This oversight was not the reason why the Kimberley project was eventually rejected by the Australian federal government. The rejection had more to do with the context of the war and the change in political priorities that it generated, as well as with the longer Australian tradition of maintaining stringent immigration policies. Zionist pressure and a whiff of antisemitism was also part of the mix that led to the plan’s failure. Nevertheless, amongst the lessons learned by the Territorialists was the potential importance of gaining support from a broad ethnic cross-section of society. This proved to be much more relevant during the next stage of the Freelanders’ saga, namely their activities in Suriname. Between 1946 and 1948, the Freeland League—now headquartered in New York after relocating from London—engaged in serious negotiations with both the increasingly independent local government of this Dutch Latin American colony, as well as with the also still influential politicians in The Hague. The multi-ethnic make-up of Surinamese society awoke in the Territorialists the realisation that they might do well to invest in ‘good race relations’ on the spot if they wanted the establishment of their desired Jewish settlement in the so-called Saramacca district to stand any chance of success. A Freeland League delegation headed by Steinberg travelled to Paramaribo twice during the period that the project was on the table, and reports were drawn up—and even a short documentary shot—to show the American-Jewish audience back home what daily life in Suriname was like. All in all, in Suriname the Territorialists for the first time developed a fully mixed approach that included both top-down (focused on colonial governmental powers) and bottom-up (focused on indigenous populations’ interests) elements. This approach was partially driven by an emerging anti-colonial ideology, especially cherished by Steinberg and his closest circle. However, the decision to increasingly turn to decolonising government representatives also displayed a more pragmatic understanding on the part of the Freelanders of the rapidly changing colonial structures in the postwar period.

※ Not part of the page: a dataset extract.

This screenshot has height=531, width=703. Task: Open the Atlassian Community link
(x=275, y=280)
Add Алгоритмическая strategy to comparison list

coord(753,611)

Nevertheless, at the end of the day, those colonial structures were not changing as rapidly and drastically as Steinberg and his cohort may have believed. In Suriname, it was eventually the Dutch government that pulled the plug in the summer of 1948. The establishment of the State of Israel just a few months earlier, the ongoing Dutch colonial wars in the Dutch East Indies, growing Cold War anxieties directed at the potential Eastern European Jewish settlers, as well as basic antisemitism eventually amounted to a combined death stab to the Freeland League’s ambitions in Latin America.

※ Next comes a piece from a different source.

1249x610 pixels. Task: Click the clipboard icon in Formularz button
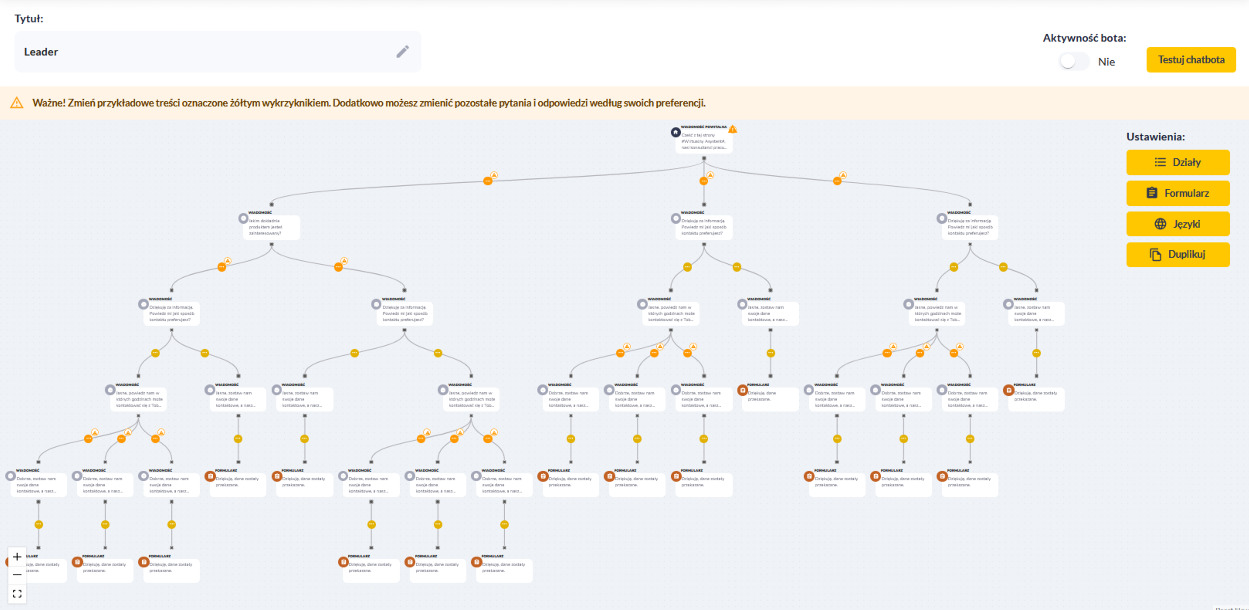tap(1152, 193)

This brings us back to the complicated relationship between Territorialism and Zionism. It is through this comparison that we can most clearly distinguish the inherent tensions defining Territorialist history in relation to the crucial issue of territory. Throughout its existence, the Territorialist movement claimed to be offering an alternative or even a competing territorial solution, all the while promoting this solution as more feasible and morally acceptable than anything the Zionists were able to offer. However, as time progressed, these claims became less and less convincing. This process culminated in the Zionists’ successful establishment of the State of Israel. According to the Freelanders, this achievement did not absolve the Zionists from their moral sins vis-à-vis the Palestinian Arabs, nor did it diminish the detrimental effect on Jewish society of the young state’s militarizing tendencies. At the same time, Territorialism never fully came to terms with its own stance towards the native populations of its prospected settlement areas.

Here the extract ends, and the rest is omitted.